Process improvement for behavioral health


Minnesota Change Team Learns to Use Data for Decision Making

NUWAY Counseling Centers offer an affordable extended care treatment continuum that includes residential and outpatient with recovery residence support at multiple locations in the Twin Cities and greater Minnesota communities. After attending the NIATx Change Leader Academy hosted by Minnesota Association of Resources for Recovery and Chemical Health in 2019, NUWAY staff returned to the St. Paul Counseling Center inspired and ready to launch a change project.

Walk-Through Results

Kris Kelly, Program Manager for the Great Lakes ATTC, MHTTC, and PTTC served as NIATx coach for the NUWAY change team. She joined the team’s spring  meeting to review the results of their walkthroughs and discuss next steps.

“We found that the intake and assessment process is pretty solid,” said Kris. “The average length of time from first contact to first day of treatment is 24 to 48 hours.”

A review of the walk-through results helped the change team define their change project aim: to reduce the number of atypical discharges within the first 30 days of an Intensive Outpatient Program. An atypical discharge can happen when a client chooses not to complete treatment or leaves treatment without being referred to another program.


The team then turned to the next tool in the NIATx toolbox, flowcharting, to map out the treatment process from the customer perspective once they complete intake.

Nominal Group Technique

The NUWAY team also used another essential NIATx tool, the Nominal Group Technique (NGT), to identify where in the process they could embed a Peer Recovery Specialist to support continuation in treatment.

Kris explains, “Peer recovery support services were added to the Minnesota Medicaid benefit set in 2018 and are part of the state’s substance use disorder reform. Providers are now working on ways to embed peers effectively into the clinical treatment team.”

(The peer recovery specialist workforce is an emerging workforce, with peer support now part of the Medicaid benefit set in 41 states. However, there has not yet been much analysis of best practices in embedding peers.)

In the discussion that followed the NGT, the group had an “aha!” moment: they presumed that most of the atypical discharges were from clients not living in one of NUWAY’s recovery residence partners. Clients with less connection to the recovery community, they believed, would be more inclined to leave treatment.

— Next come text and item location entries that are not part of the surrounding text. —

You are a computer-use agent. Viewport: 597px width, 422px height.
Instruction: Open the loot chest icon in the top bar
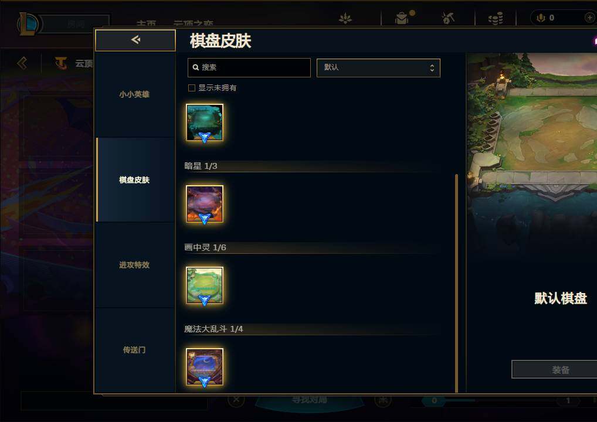point(402,18)
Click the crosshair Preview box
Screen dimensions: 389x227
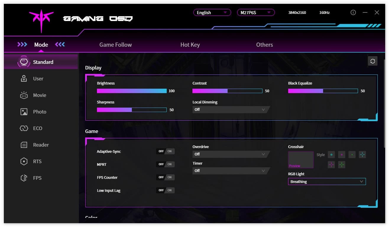301,160
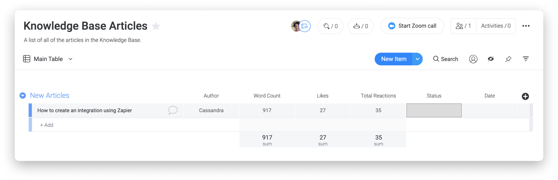Pin columns with the pin icon
The width and height of the screenshot is (558, 180).
tap(508, 59)
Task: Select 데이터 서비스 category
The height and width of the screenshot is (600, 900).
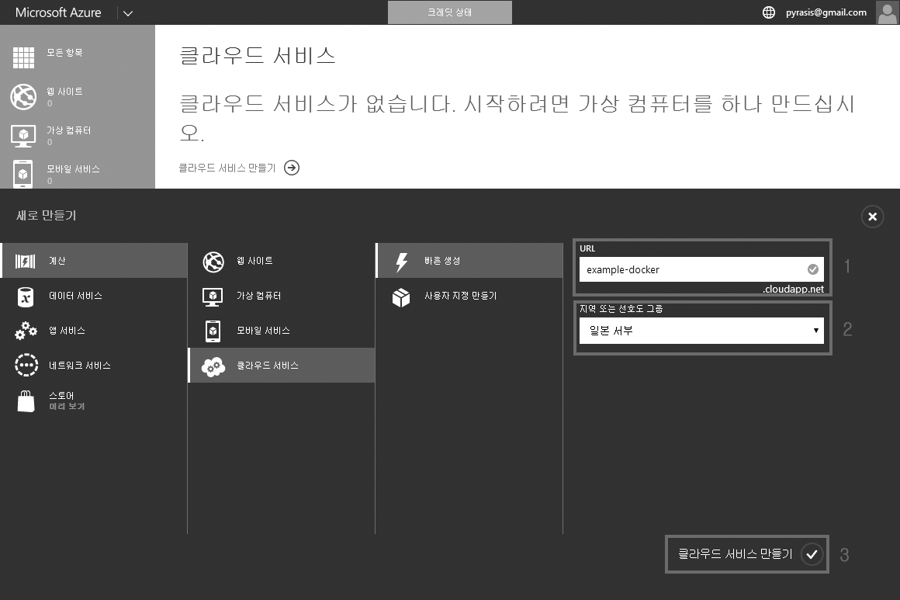Action: point(75,296)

Collecting and Analyzing Data

But what did the data say? Collecting and analyzing data is a key activity in NIATx change projects. The team went back to the discharge data to test their theory.

“Once we reviewed the data, we found that the majority—60%—of atypical discharges live in recovery residences, while only 40% of atypical dischargers were not in recovery residences at time of discharge,” Kris explained.

“This showed us the importance of turning to the data, rather than making decisions based on an assumption.”

The change project aim

“The change project will test using peer support to reduce atypical discharges, and will measure if that decreases atypical discharges within a specific group living in NUWAY recovery residences,” said Kris.

In defining their change project aim, The NUWAY change team used several NIATx tools: the walk-through, flowcharting, the nominal group technique, and data collection. For Kris, collecting and examining atypical discharge data was especially instructive.

“Direct service behavioral health providers don’t get a lot of training on the value of data to their work,” added Kris. “NIATx offers an approachable way for a behavioral healthcare provider to make decisions based on data versus perception.”